I saw thalidomide mentioned, and many anti-vaxxers cite thalidomide as a reason for refusing Covid vaccines. I'll repost here what I've posted about thalidomide in the US. Anti-vaxxers often tell just part of the thalidomide story.
Thalidomide was undergoing an UNREGULATED corporate clinical trial in the US in 1961, conducted by the Richardson-Merrell corporation. An FDA regulator named Frances Kelsey saw the application from Richardson-Merrell, studied the drug's effects in Germany, and halted the US trial.

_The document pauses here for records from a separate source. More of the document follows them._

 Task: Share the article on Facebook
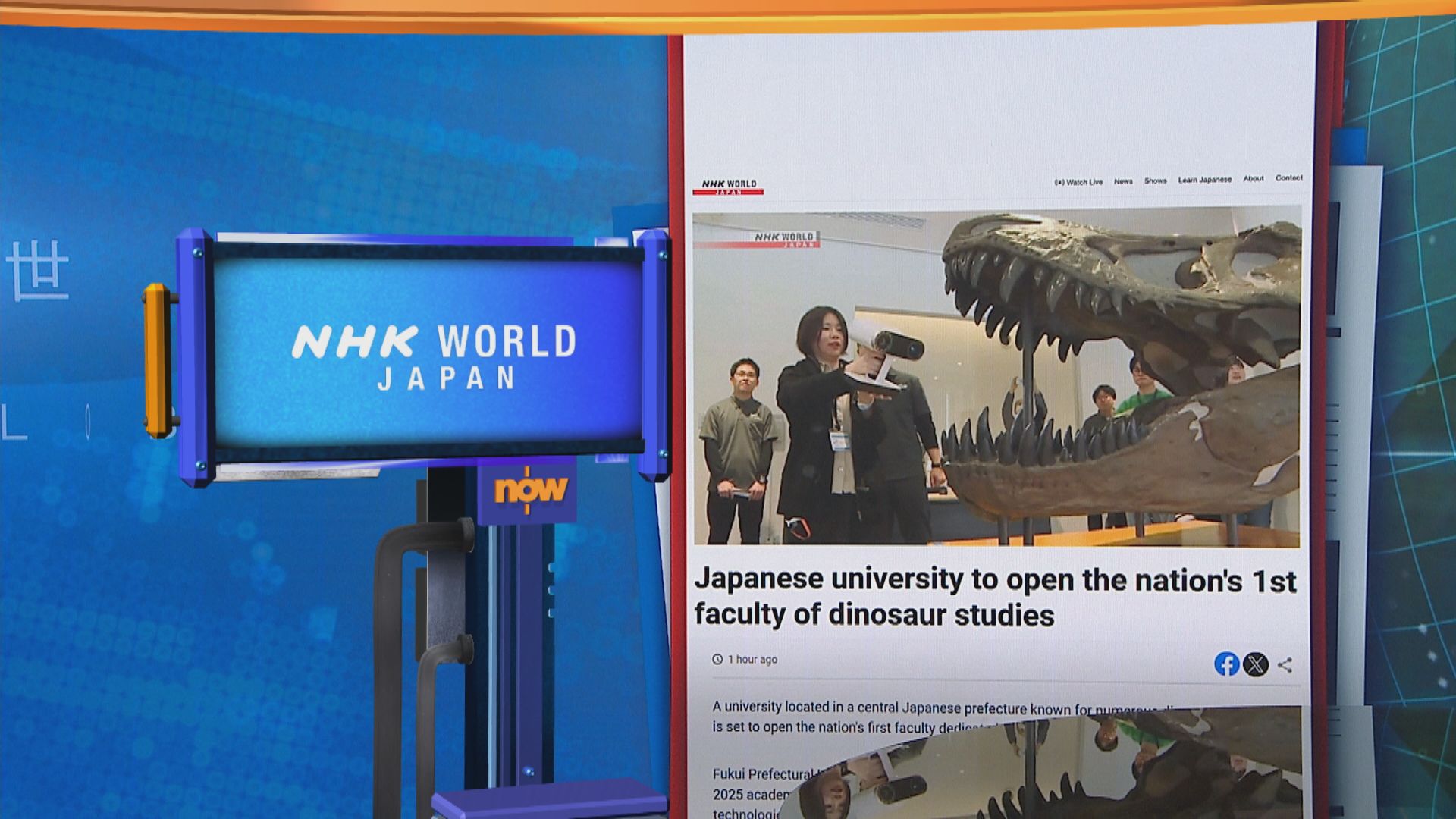[1226, 664]
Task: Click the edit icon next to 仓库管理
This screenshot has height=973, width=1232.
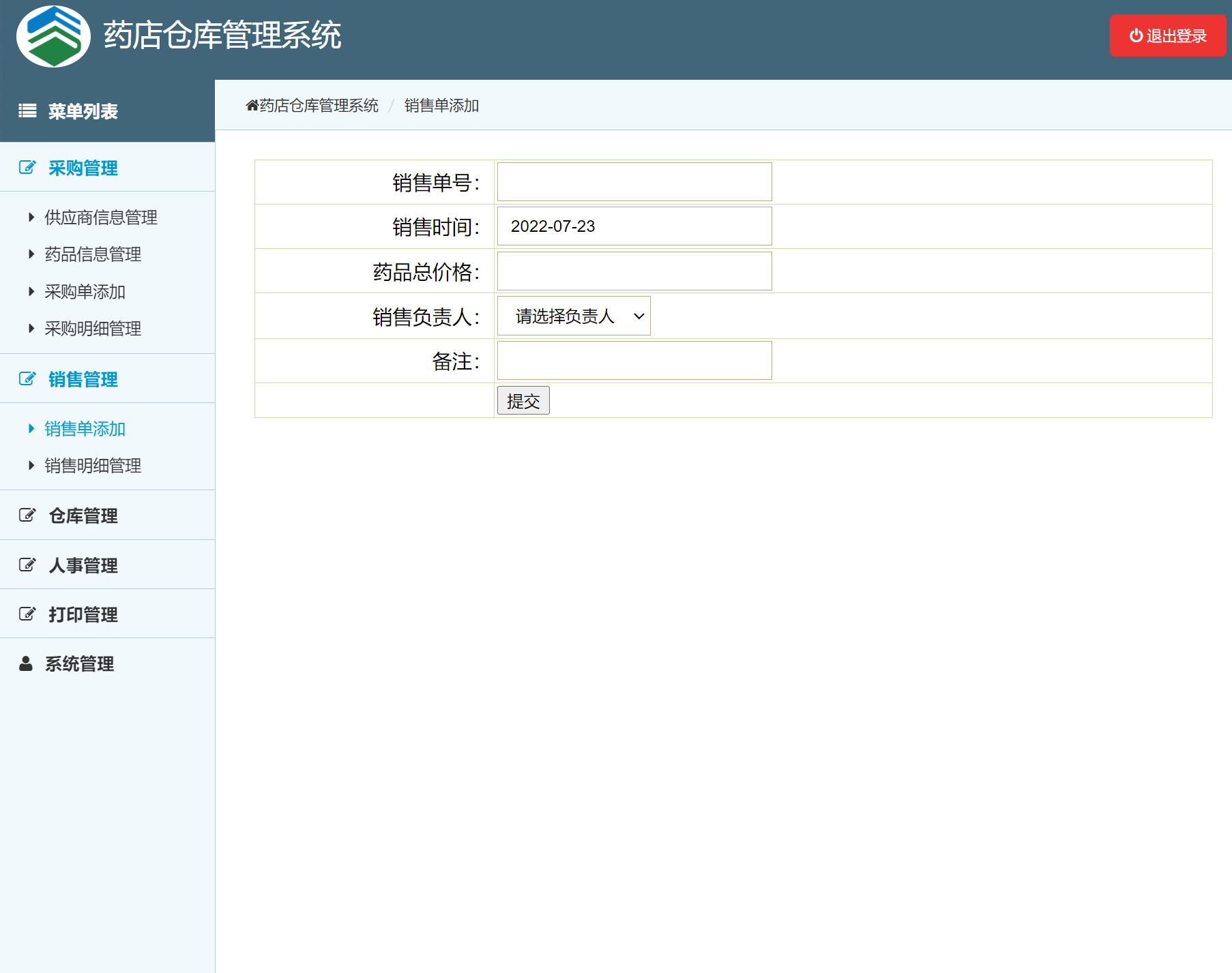Action: tap(27, 515)
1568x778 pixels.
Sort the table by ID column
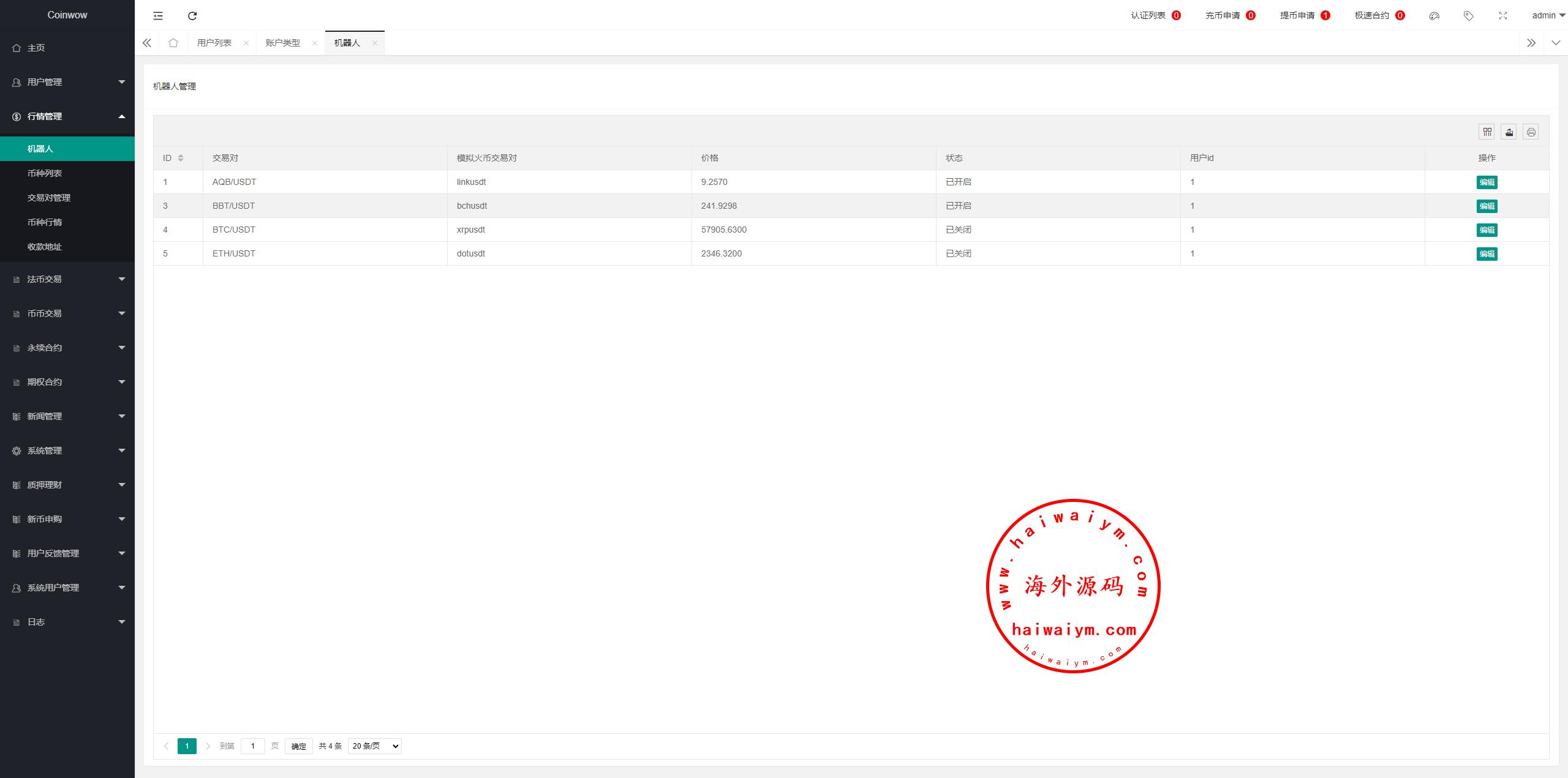pyautogui.click(x=181, y=158)
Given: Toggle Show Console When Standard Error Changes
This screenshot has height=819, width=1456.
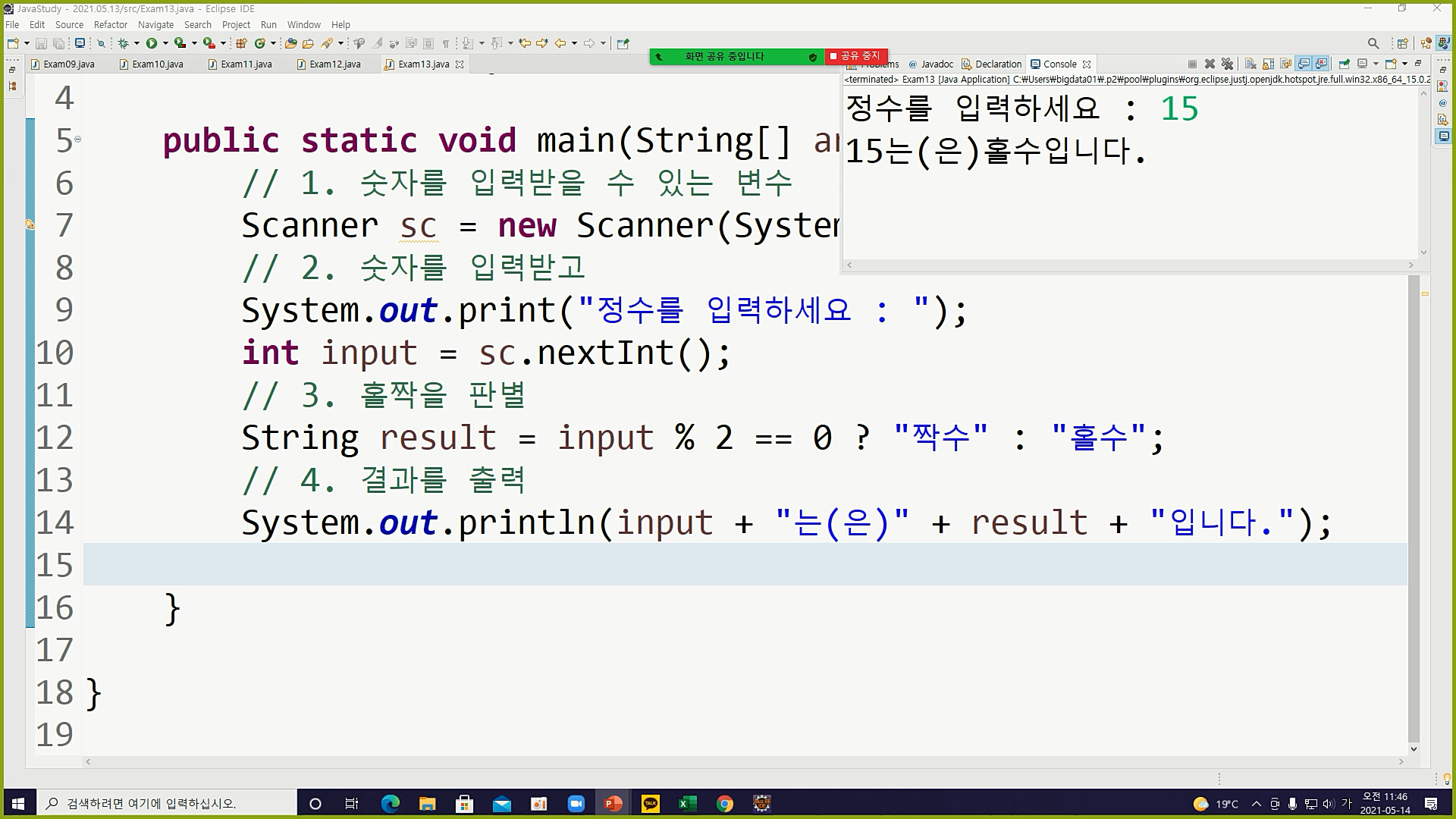Looking at the screenshot, I should point(1322,64).
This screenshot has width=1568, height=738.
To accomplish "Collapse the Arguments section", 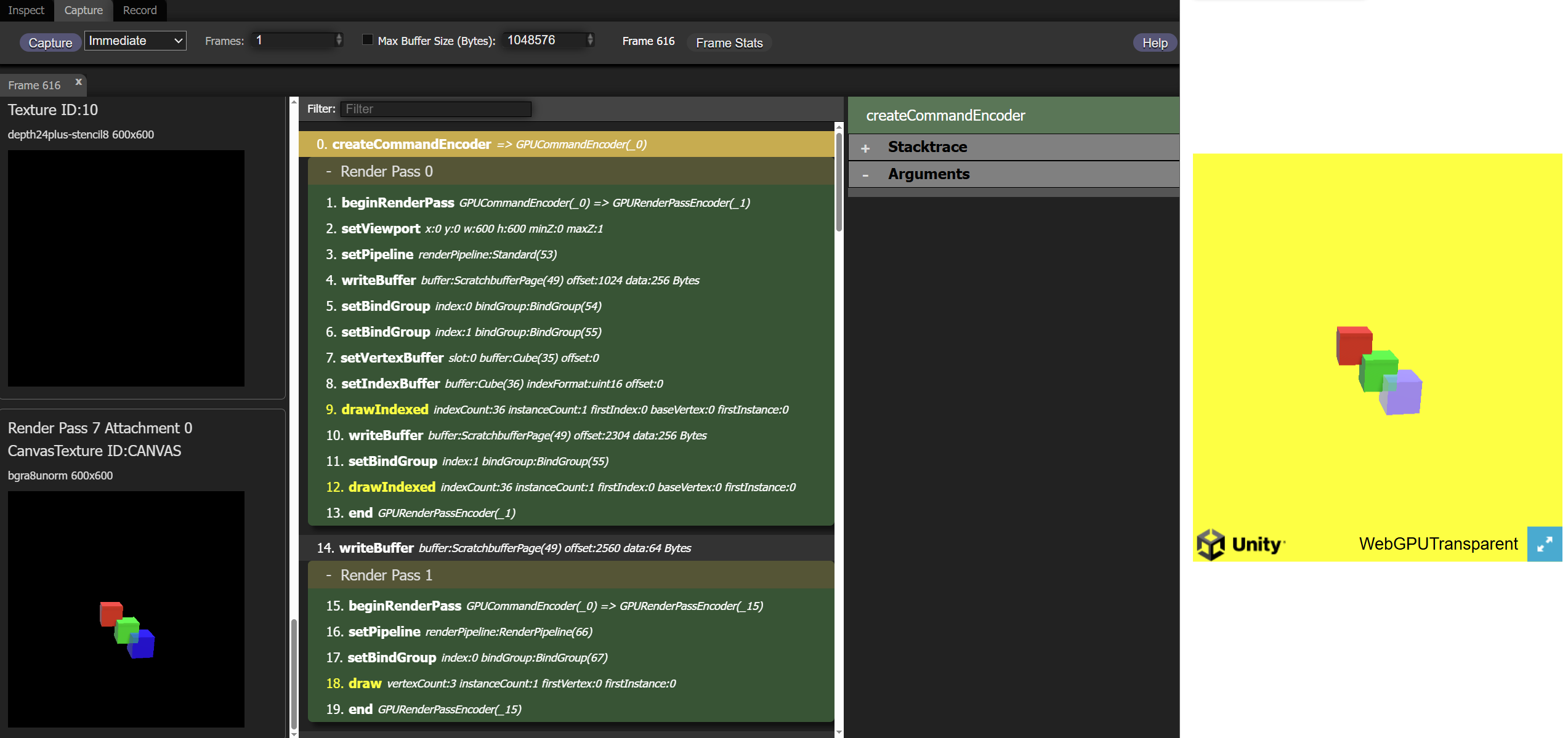I will pos(865,175).
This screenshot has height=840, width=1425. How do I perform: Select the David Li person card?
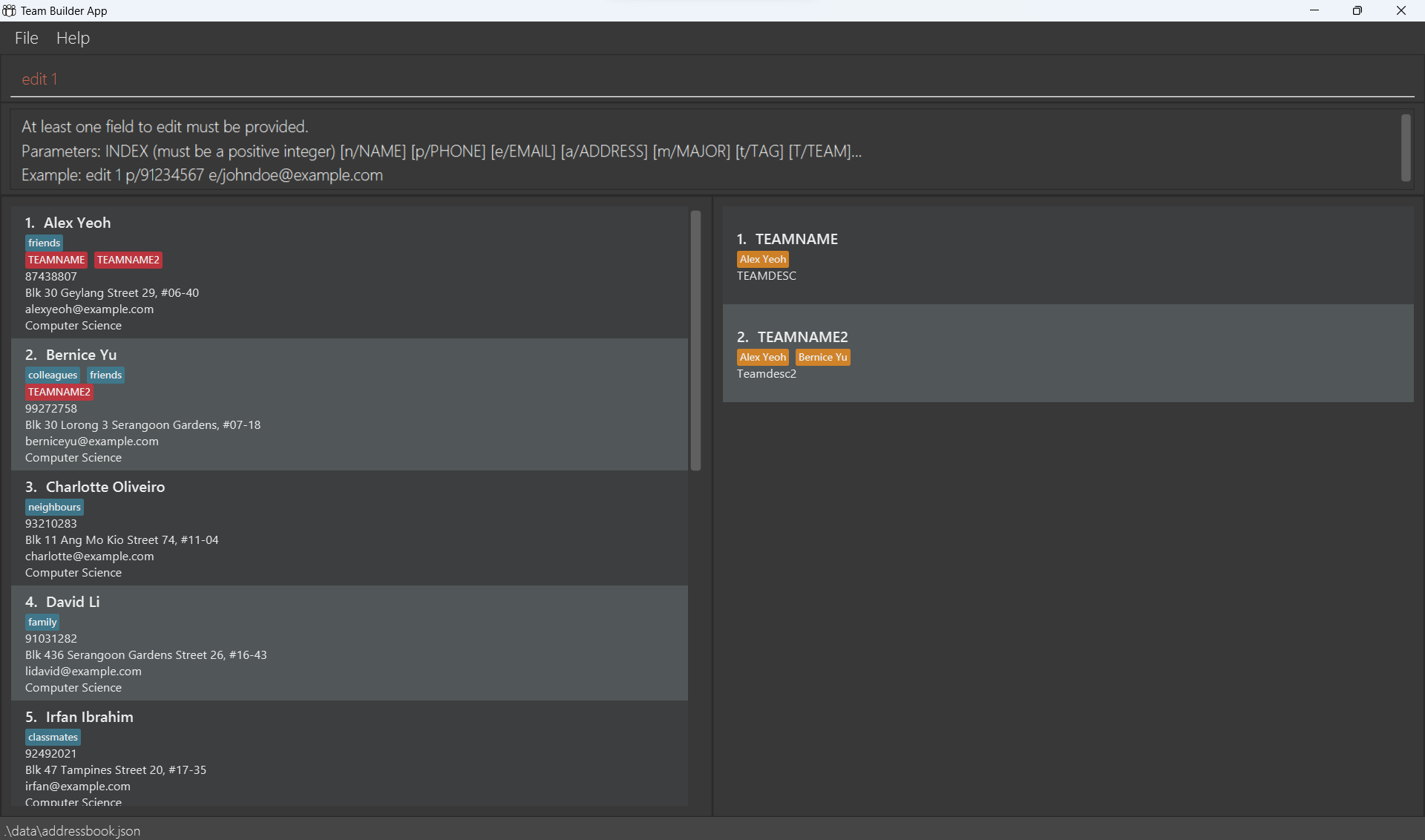coord(349,643)
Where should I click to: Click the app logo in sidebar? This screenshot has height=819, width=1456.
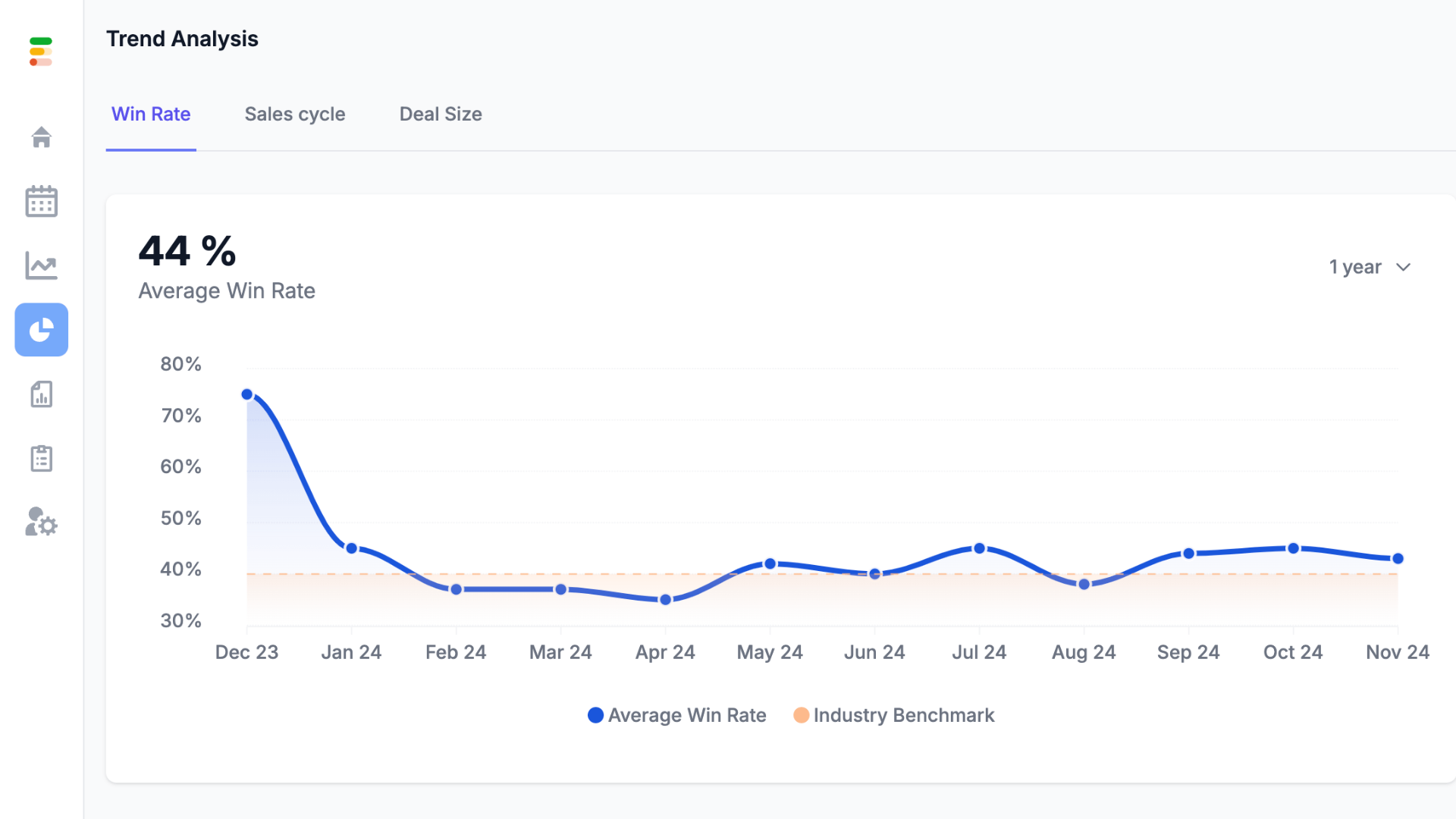pos(41,52)
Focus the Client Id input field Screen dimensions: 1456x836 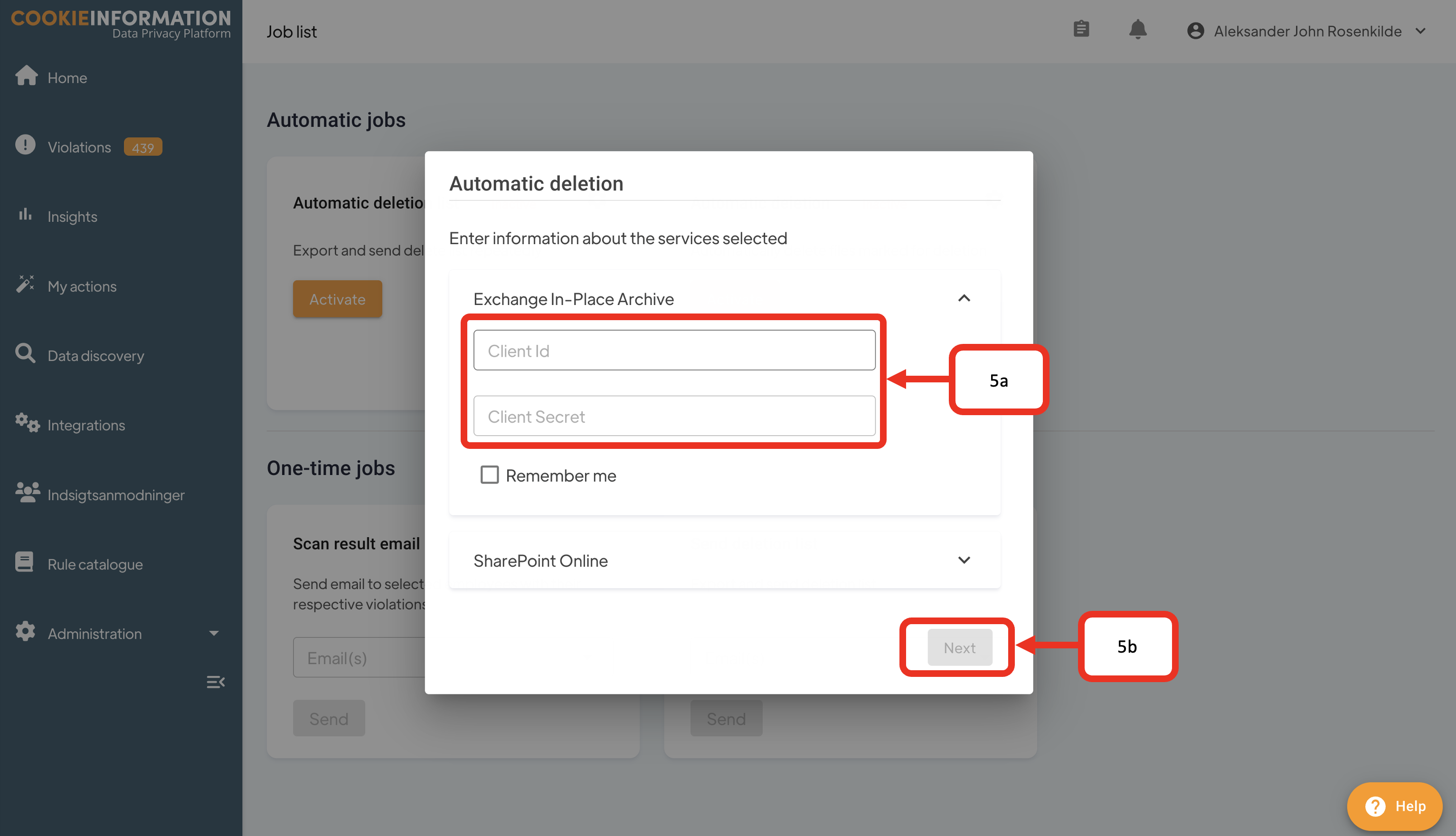[x=674, y=350]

https://embryo.asu.edu/pages/us-regulatory-response-thalidomide-1950-2000
In July 1962, Kefauver alerted the press of thalidomide's teratogenic effects to revive his bill, which he later claimed was losing momentum in Congress. Many public figures expressed shock and outrage when they learned that during thalidomide's period of pending approval, Richardson-Merrell had already distributed greater than 2.5 million thalidomide tablets to over 1,200 physicians, who in turn gave them to approximately 20,000 patients in clinical trials. At least 207 of these patients were pregnant at the time of taking thalidomide seventeen of whom later reported having deformed infants.
From these events, the public scrutinized the FDA's policies and methods for drugs. The thalidomide tragedy, as many call it, galvanized Congress into passing the 1962 Kefauver-Harris Amendments to the 1938 Food, Drug, and Cosmetic Act, hereafter called the 1962 Amendments. The 1962 Amendments went into effect on 7 February 1963 and required that for any sponsor of a drug, usually a company, that planned to investigate that drug clinically, that sponsor had to provide the FDA with a detailed outline of the study.
Thalidomide in the US was
halted by government regulators and resulted in much tougher regulation of the drug industry worldwide. Thalidomide is a
total success story for US government regulation of drugs. Don't let folks mislead you with just a part of the thalidomide story; get all the facts.